Dice probability when a number is disallowed in the first round

Question

In the game Settlers of Catan a player starts each turn rolling 2 six sided dice. There's a variation of the game where if a 7 is rolled in the first round of a game (a 'round' is when each player has taken a turn) it doesn't count an needs to be re-rolled. This must lower the overall probability of a 7 being rolled for the rest of the game (and I'd imagine increase the odds for all the other numbers). How would this probability be calculated?

Answer 1

There are exactly 6 ways to roll a seven with two dice:

\begin{array}{|c|c|} \hline \text{First die} & \text{Second die} \\ \hline 1 & 6 \\ \hline 2 & 5 \\ \hline 3 & 4 \\ \hline 4 & 3 \\ \hline 5 & 2 \\ \hline 6 & 1 \\ \hline \end{array}

The total number of ways of rolling two dice is $6 \times 6 = 36$, since there are $6$ ways of rolling each die individually. Therefore, if you don't reroll sevens, you will get a seven with probability $\frac{6}{36} = \frac16$.

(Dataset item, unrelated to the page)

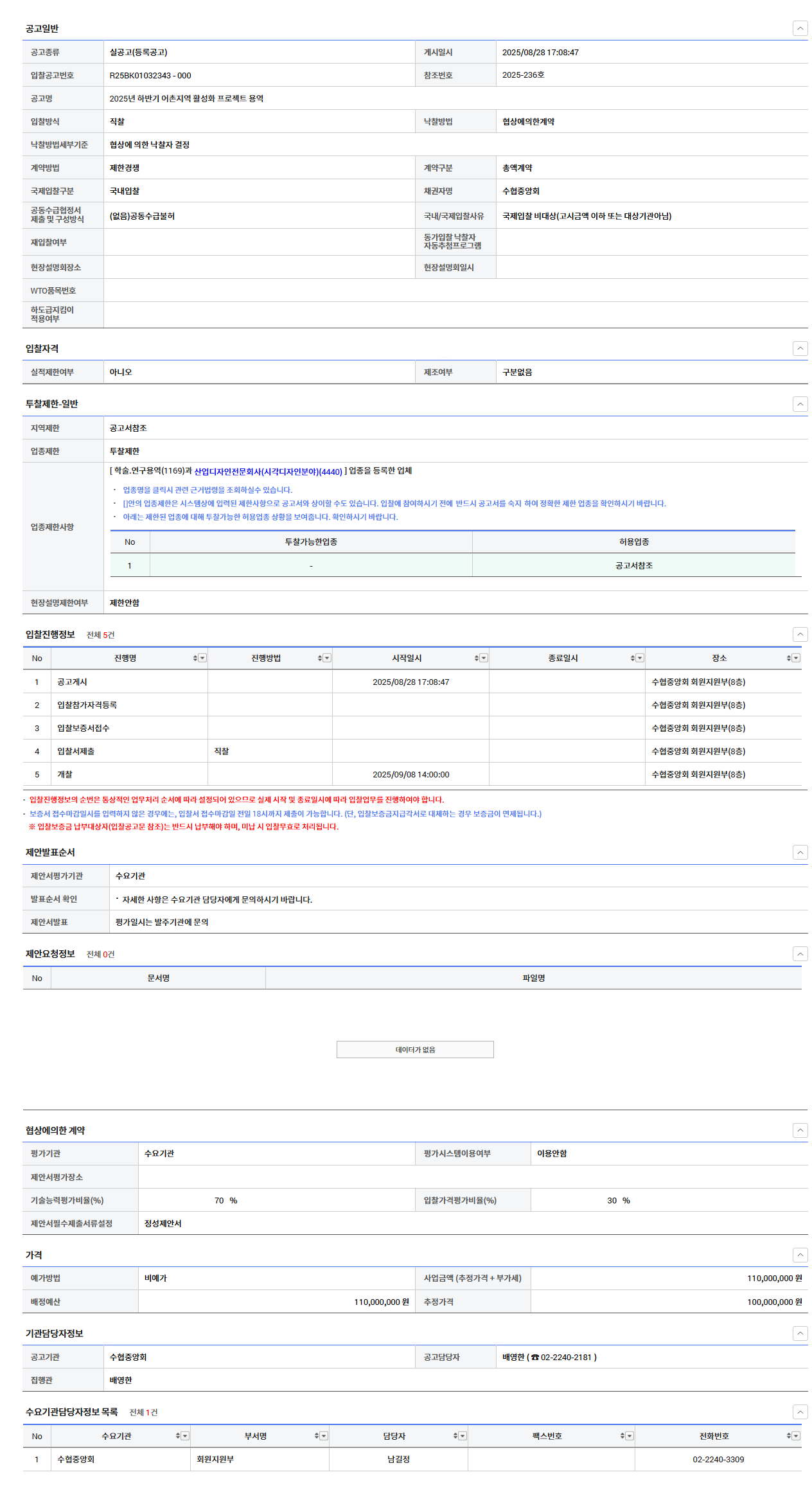Collapse the 협상에의한 계약 section chevron
This screenshot has height=1497, width=812.
(800, 1130)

If you do reroll sevens, during the time you reroll them you will have $0$ probability of getting a seven. You will keep rerolling until you get some other case, and each other case is still equally likely, so now there are only $36 - 7 = 29$ cases left, instead of the usual $36$.

The effect of the first round of the game has no bearing on the probability of a seven being rolled for the rest of the game. This is the nature of probability; the two parts of the game are entirely independent. However, one other thing we can compute that maybe you wanted to know is how much rerolling sevens increases the probability of rolling other things. Well, each individual case (such as 1, 1 or 3, 1) now has probability $\frac1{29}$ of being rolled instead of the original $\frac{1}{36}$, so the probability has increased by $$ \frac{1/29}{1/36} = \frac{39}{29} \approx 1.24137 $$ when sevens are rerolled. So each number (2,3,4,5,6,8,9,10,11,12) appears about $24$ percent more often than normal during the first round.